Screens for layouts for drawables
ldpi layout-small drawable-ldpi
mdpi layout drawable-mdpi
hdpi layout-large drawable-hdpi
xhdpi layout-xlarge drawable-xhdpi
This topic will be more relavent to your need.
The following are the view groups in android. you can use any of these as per your requirement. But in your case You can use GridView
View Groups in android
FrameLayout Layout that acts as a view frame to display a single
object.
Gallery A horizontal scrolling display of images, from a bound
list.
GridView Displays a scrolling grid of m columns and n rows.
LinearLayout A layout that organizes its children into a single
horizontal or vertical row. It creates a scrollbar if the length of
the window exceeds the length of the screen.
ListView Displays a scrolling single column list.
RelativeLayout Enables you to specify the location of child objects
relative to each other (child A to the left of child B) or to the
parent (aligned to the top of the parent).
ScrollView A vertically scrolling column of elements.
Spinner Displays a single item at a time from a bound list, inside
a one-row textbox. Rather like a one-row listbox that can scroll either horizontally or vertically.
SurfaceView Provides direct access to a dedicated drawing surface.

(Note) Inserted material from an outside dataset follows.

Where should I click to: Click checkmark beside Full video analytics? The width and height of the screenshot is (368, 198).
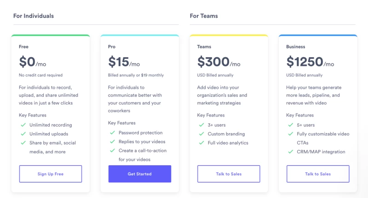(201, 143)
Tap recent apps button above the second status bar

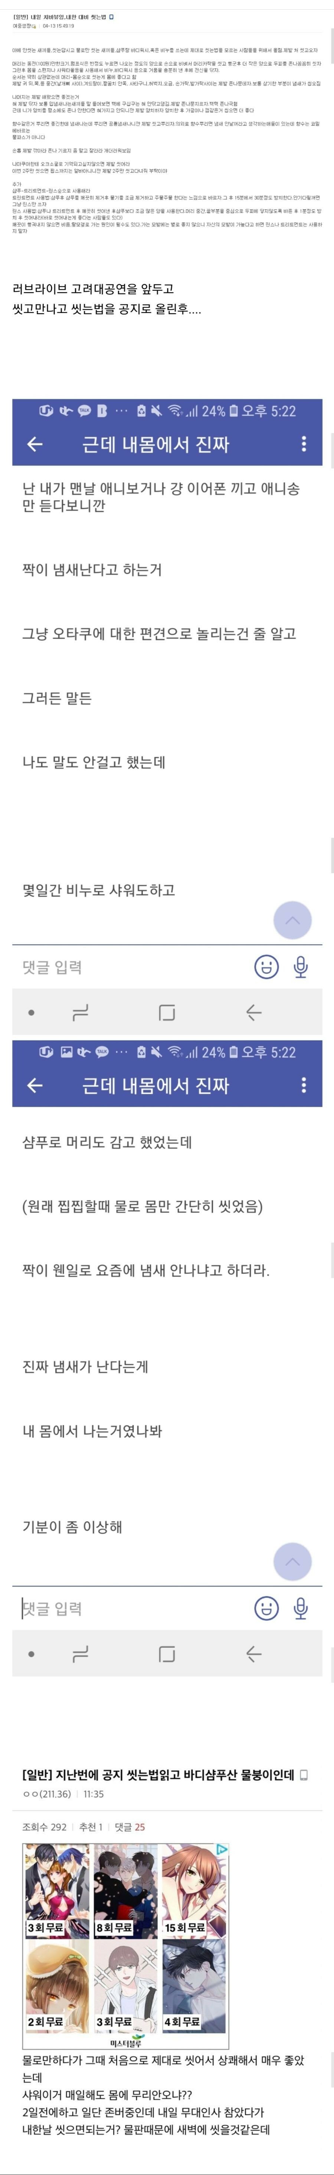pyautogui.click(x=81, y=1012)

It can hold child views layered on top of the surface, but is intended for applications that need to draw pixels, rather than using widgets.
TabHost Provides a tab selection list that monitors clicks and
enables theapplication to change the screen whenever a tab is clicked.
TableLayout A tabular layout with an arbitrary number of rows and
columns, each cell holding the widget of your choice. The rows
resize to fit the largest column. The cell borders are not visible.
ViewFlipper A list that displays one item at a time, inside a
one-row textbox. It can be set to swap items at timed intervals,
like a slide show.
ViewSwitcher Same as ViewFlipper.
I have the same problem but i found a very simple solution is use dp and sp instead px. You may read this:
What is the difference between "px", "dp", "dip" and "sp" on Android?
And you may create icons with different resolution and put it in suitble folder.
create a table layout and every row contains a vertical linear layout put all buttons inside and provides weight to each button according to need,at the last put this table layout to ScrollView that is suitable for all android devices
I created a tool that allows you to scale/adjust your layouts for tablets and small screen devices and made a blog post about it here: http://onemanmobile.blogspot.com/2012/04/how-to-scale-your-android-layouts-to.html
Basically, defining your layouts in dp units for one size is not enough if you want your app to fit on all devices and tablets, since there's four different "density-buckets". This tool will allow your layouts to be converted into fitting these density buckets.
It also explains in further detail how to make more flexible layouts for all resolutions.